Last Modified: 18 Nov 2010 11:03 GMT
Suu Kyi told her supporters to stand up for their rights if they want to she change in their country [AFP]

Myanmar's pro-democracy campaigner Aung San Suu Kyi says she has no regrets over her party's decision to boycott the general election held on November 7.

In an interview to Al Jazeera, the 65-year-old Nobel Prize laureate said the decision to withdraw her National League for Democracy (NLD) was the right one, even though some of her supporters believed it was a mistake.

Suu Kyi said that the people of Myanmar have to stand up for themselves if they want to see change in their country.
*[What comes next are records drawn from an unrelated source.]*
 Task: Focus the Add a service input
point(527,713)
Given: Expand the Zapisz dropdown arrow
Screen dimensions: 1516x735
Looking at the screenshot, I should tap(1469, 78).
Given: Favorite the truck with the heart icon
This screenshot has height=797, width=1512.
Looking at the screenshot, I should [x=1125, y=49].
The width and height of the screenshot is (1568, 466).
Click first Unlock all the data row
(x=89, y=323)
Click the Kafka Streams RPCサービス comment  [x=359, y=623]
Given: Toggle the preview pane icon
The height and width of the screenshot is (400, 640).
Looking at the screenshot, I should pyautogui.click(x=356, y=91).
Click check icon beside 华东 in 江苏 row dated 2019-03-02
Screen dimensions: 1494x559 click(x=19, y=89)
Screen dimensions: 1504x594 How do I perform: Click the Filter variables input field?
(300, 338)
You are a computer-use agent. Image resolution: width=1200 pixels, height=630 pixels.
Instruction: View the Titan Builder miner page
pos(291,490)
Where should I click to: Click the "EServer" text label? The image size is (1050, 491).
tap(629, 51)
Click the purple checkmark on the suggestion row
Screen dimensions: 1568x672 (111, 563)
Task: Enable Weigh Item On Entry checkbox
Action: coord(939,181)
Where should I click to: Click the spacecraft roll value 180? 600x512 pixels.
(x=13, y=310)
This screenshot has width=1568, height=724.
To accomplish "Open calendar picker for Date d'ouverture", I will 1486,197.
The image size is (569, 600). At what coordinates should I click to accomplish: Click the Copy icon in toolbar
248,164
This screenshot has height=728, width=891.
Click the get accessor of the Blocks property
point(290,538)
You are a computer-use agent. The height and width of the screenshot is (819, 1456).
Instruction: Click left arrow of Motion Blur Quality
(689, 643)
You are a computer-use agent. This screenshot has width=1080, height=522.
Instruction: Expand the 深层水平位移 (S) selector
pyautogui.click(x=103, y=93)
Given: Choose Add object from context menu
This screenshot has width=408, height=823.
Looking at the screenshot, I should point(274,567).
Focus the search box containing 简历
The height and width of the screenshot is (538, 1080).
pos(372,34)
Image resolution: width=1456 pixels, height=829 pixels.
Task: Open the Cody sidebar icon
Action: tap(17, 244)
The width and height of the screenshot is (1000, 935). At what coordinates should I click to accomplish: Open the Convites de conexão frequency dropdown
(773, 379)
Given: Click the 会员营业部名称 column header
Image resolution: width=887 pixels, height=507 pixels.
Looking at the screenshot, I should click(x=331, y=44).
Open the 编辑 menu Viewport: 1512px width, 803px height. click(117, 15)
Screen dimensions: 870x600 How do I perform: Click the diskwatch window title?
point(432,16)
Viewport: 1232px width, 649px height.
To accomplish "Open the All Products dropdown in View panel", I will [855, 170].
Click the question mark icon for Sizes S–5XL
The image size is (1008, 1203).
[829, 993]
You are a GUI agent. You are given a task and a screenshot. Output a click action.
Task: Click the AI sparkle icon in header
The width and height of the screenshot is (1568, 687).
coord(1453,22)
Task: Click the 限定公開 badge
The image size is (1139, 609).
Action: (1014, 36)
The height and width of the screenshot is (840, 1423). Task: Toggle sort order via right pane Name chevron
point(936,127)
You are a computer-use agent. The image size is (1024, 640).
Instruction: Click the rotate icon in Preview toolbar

"The people have to want it, and they have to be united," she said.

In the interview, Suu Kyi was careful not to verbally challenge the current military leadership of Myanmar. However, she was defiant over her seven-year period of house arrest, which she termed "illegal".

She also said the military leadership of Myanmar was not softening its stance.

Al Jazeera's special correspondent, reporting from Yangon, Myanmar's main city, said Suu Kyi's release encouraged her further to fight for democracy, "because her following has grown significantly during her detention".

"A lot of those supporters are younger then when she campaigned for democracy in the past," our correspondent said. 

"She believes her party is getting through to the younger generation and she is getting more confident that this is the key to change here [in Myanmar]."

Little choice

International monitors of the elections and some of her local following had criticised Suu Kyi's decision to boycott the national vote because it left people with little choice.

"Boycotting the elections was the only decision to make because they [the NLD] didn't believe in the election rules," our correspondent said.

"Standing up for democracy can be a very dangerous occupation in Myanmar, but she [Suu Kyi] believes the more people do that, the more perhaps the current rulers of this country will start to take notice, and will start to change."

Counting for the November 7 vote has reportedly been finalised, with the main military-backed party scoring a comprehensive victory.

Myanmar's election commission announced on Thursday that the Union Solidarity and Development Party (USDP) of Thein Sein, the current prime minister, won three-quarters of the seats in the national and regional assemblies that were up for grabs.